Udupi: Pejawar seer returns to Mutt after surgery; 3 months rest

coastaldigest.com news network
October 28, 2017

Vishwesha Tirtha Swami of Paryaya Pejawar Mutt, who was discharged from the Kasturba Hospital here on Friday two days after he undergone a surgical procedure for hernia, is back in Sri Krishna Mutt.

The 86-year-old seer who arrived on the mutt premises in a vehicle was later shifted to a wheelchair and then taken in a lift located at the Anna Brahma dining hall complex and from there to his room at the Badagu Malige, the administrative office complex of Sri Krishna Mutt/Temple.

Speaking to mediapersons, the seer said that normally doctors advised three months rest after such a surgical procedure. However, the doctors at the Kasturba Hospital had told him not to climb steps, not to walk too much and not to lift heavy things.

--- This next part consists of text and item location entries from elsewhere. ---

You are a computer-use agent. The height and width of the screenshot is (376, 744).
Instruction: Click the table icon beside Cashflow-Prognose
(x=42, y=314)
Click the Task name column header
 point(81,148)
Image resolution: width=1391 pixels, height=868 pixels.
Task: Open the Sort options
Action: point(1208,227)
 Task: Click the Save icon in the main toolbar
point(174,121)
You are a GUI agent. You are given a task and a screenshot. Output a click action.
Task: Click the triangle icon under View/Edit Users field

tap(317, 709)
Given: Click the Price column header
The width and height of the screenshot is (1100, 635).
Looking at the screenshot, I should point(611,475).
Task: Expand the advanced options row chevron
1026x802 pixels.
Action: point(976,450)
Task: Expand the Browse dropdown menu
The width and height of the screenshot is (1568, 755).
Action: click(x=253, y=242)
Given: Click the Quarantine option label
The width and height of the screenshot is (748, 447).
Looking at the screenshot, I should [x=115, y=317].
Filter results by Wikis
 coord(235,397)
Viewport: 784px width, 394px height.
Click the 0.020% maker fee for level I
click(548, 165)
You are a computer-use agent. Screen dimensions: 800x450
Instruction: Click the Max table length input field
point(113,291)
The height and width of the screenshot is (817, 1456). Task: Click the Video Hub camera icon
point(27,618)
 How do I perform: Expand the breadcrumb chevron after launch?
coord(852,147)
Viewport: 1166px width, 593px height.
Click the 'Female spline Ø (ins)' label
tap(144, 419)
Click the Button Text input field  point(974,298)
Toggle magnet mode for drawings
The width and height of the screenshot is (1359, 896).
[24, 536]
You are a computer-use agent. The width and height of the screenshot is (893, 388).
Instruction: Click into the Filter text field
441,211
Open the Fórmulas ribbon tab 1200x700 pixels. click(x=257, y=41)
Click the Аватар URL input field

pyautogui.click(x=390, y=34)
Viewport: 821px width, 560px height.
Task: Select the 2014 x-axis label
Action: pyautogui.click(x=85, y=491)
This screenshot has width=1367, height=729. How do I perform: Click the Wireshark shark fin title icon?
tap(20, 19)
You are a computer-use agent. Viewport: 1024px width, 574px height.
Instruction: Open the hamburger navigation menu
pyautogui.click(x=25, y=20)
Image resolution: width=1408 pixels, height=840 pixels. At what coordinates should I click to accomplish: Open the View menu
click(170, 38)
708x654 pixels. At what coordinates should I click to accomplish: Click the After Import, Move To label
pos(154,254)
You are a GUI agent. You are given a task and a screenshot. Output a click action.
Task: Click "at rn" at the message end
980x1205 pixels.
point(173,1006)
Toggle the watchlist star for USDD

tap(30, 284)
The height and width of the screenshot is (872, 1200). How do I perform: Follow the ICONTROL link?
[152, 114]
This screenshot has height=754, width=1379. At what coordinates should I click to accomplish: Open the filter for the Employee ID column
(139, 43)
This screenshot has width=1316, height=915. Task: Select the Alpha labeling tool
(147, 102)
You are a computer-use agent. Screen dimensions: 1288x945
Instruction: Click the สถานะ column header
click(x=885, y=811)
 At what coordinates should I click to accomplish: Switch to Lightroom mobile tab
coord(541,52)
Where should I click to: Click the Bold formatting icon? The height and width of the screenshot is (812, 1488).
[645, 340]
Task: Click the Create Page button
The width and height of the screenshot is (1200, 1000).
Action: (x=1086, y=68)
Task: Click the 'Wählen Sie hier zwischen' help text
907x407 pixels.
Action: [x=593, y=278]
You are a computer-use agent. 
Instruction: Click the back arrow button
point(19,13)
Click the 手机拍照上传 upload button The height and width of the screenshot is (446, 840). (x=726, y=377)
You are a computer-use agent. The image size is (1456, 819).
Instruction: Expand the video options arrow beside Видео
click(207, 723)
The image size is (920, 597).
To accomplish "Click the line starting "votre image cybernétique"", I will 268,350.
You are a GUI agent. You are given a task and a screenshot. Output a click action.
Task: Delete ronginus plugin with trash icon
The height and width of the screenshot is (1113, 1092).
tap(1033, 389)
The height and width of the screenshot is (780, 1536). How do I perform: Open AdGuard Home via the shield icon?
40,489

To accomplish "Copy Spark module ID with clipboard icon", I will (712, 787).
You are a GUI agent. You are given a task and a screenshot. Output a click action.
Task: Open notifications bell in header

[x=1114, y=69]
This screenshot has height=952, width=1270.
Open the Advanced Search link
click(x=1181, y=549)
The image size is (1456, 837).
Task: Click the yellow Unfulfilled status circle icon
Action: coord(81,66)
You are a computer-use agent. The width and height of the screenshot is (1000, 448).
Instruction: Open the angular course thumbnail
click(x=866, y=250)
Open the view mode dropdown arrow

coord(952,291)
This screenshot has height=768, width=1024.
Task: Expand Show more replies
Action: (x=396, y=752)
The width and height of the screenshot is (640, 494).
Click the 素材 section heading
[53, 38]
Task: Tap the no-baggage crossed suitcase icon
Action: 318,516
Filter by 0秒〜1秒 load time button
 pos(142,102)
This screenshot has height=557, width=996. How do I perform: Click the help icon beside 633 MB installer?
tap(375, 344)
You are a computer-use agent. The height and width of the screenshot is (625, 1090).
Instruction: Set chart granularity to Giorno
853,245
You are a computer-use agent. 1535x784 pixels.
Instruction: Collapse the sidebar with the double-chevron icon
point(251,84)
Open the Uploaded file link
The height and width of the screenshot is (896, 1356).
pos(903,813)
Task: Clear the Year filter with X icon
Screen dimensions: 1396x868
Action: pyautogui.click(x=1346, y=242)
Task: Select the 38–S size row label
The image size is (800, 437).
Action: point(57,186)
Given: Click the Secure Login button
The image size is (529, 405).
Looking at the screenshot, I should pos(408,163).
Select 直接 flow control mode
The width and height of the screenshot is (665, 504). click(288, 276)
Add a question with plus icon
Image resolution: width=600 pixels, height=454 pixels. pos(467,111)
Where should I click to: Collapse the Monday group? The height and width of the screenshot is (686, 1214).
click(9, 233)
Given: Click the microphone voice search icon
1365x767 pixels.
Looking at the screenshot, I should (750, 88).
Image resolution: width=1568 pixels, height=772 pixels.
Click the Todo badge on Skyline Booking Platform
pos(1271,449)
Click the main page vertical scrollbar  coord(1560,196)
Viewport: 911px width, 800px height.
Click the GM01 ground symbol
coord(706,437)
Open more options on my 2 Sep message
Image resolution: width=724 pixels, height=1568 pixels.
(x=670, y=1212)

But they had permitted him to participate in some daily activities, he said.

The seer praised the doctors of the hospital for the way in which they had given him medical treatment and also for the care given to him during his two-day stay there.

Raghuram Acharya, Dewan of Pejawar Mutt, told The Hindu that the doctors had allowed the seer to do his daily duties and participate in the programmes as the latter could not do without it. “He feels uneasy and unhealthy, if he does not do his daily duties,” he said.

Though the seer arrived at the temple around 3.30 p.m., he performed the Chamara Seve at the mantapa near the sanctum sanctorum at 7 p.m., he said.

According to Mr. Acharya, a total of 14 pujas are offered to Lord Krishna daily at the temple. The Paryaya seer has to perform the three important pujas — Jagara Puje at 5.30 a.m., Mahapuje at 9 a.m. and the Chamara Seve at 7 p.m.

Meanwhile, Vishwesha Tirtha read newspapers and other books at his room at the Badagu Malige, while also taking rest.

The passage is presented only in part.